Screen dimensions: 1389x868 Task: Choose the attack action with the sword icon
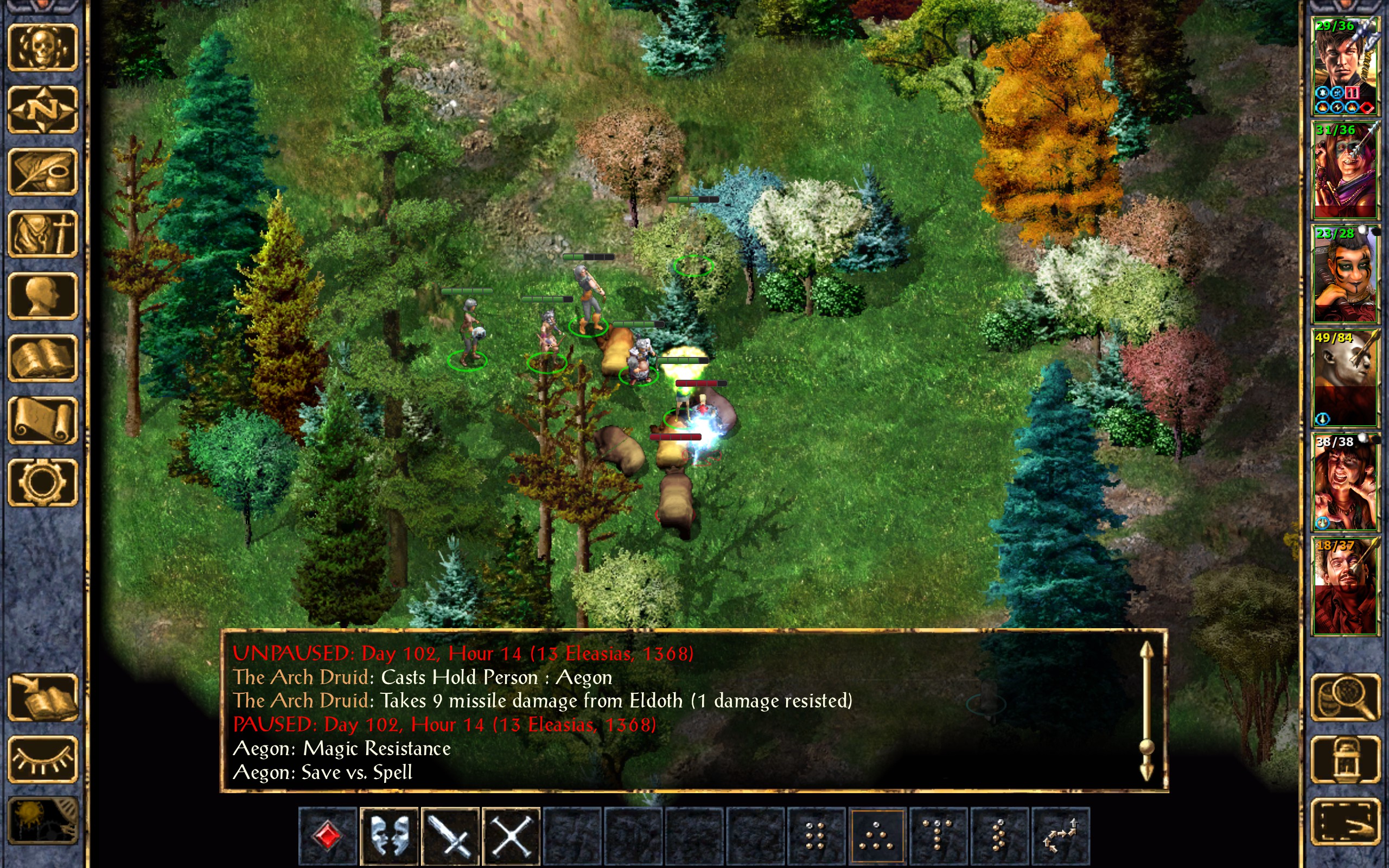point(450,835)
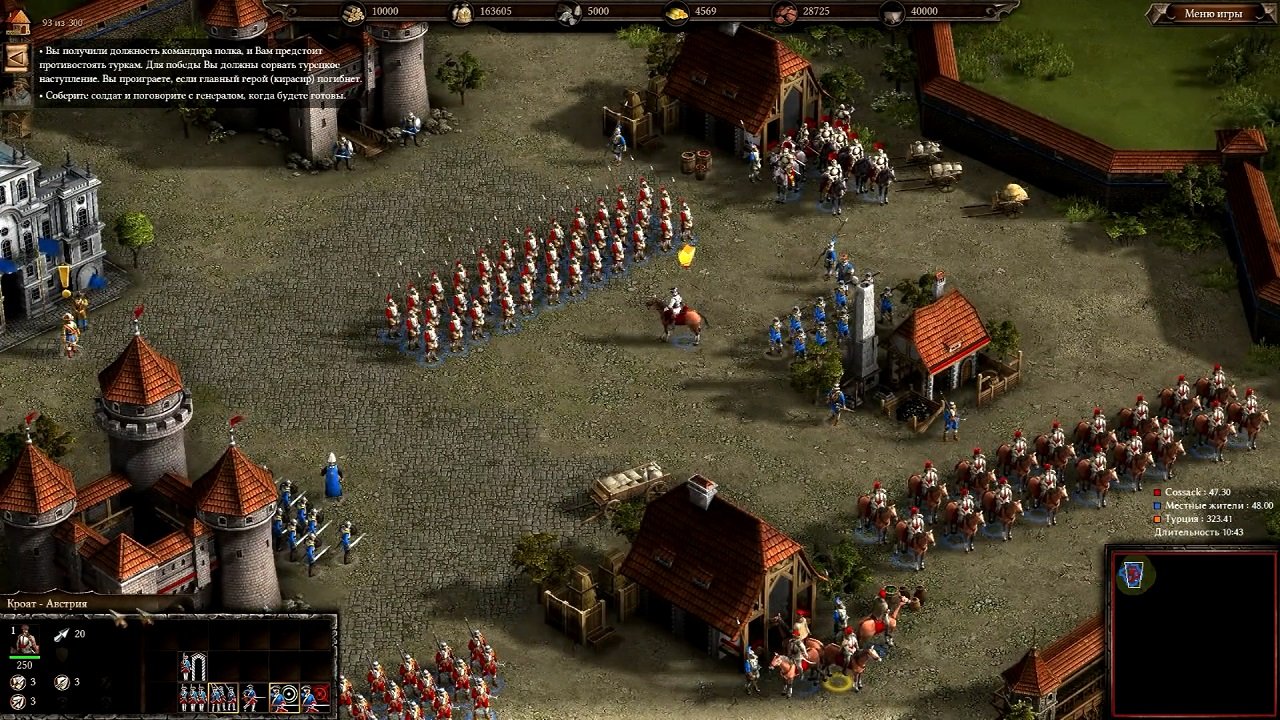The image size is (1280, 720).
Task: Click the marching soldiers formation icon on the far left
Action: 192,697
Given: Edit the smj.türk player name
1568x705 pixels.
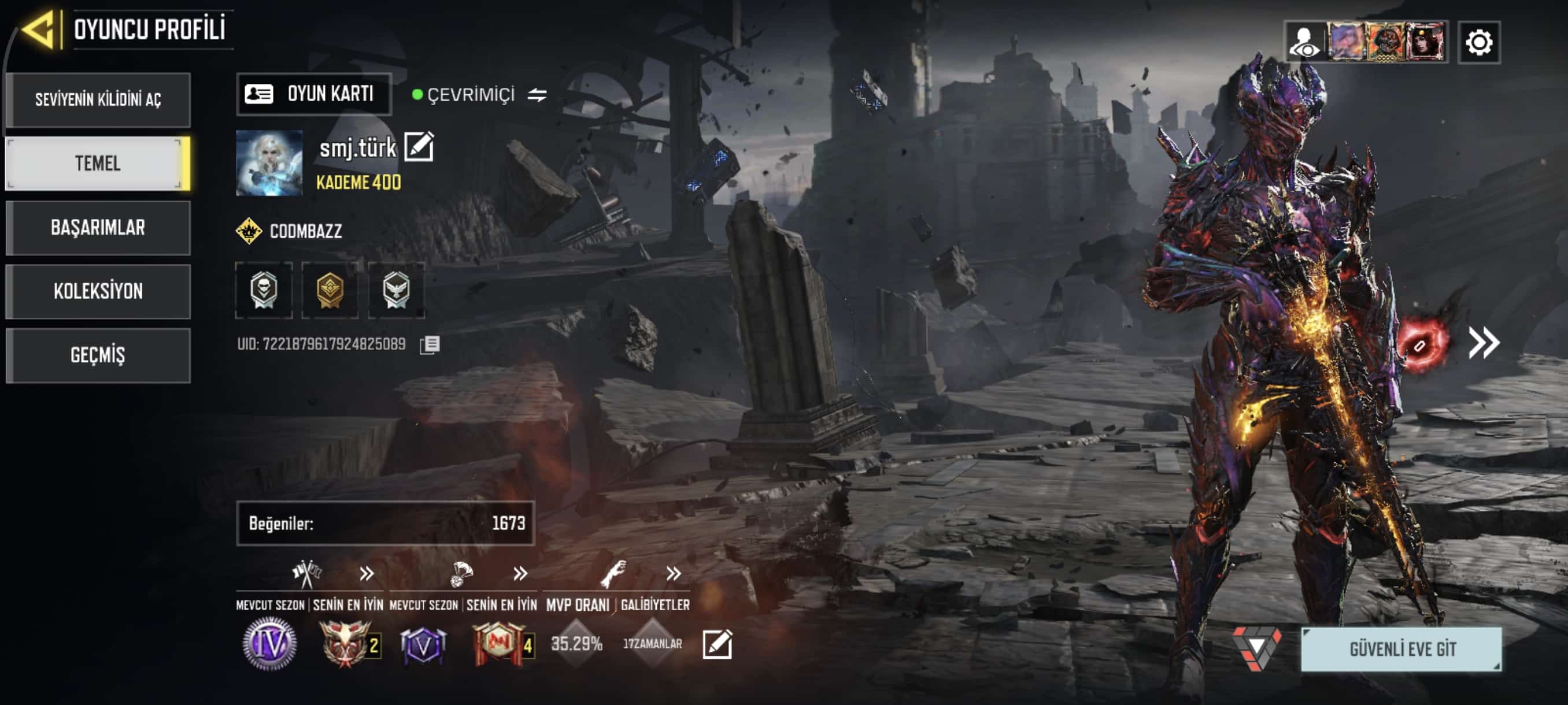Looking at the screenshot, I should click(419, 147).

##########

Exercise requirements: Give back all the entries above line for line, with no changes, and leave the pictures out.

Response to this task:
Screen dimensions: 1389x868 Task: Choose the attack action with the sword icon
point(450,835)
The image size is (1280, 720).
Task: Click the marching soldiers formation icon on the far left
Action: 192,697
Given: Edit the smj.türk player name
1568x705 pixels.
Looking at the screenshot, I should click(419, 147).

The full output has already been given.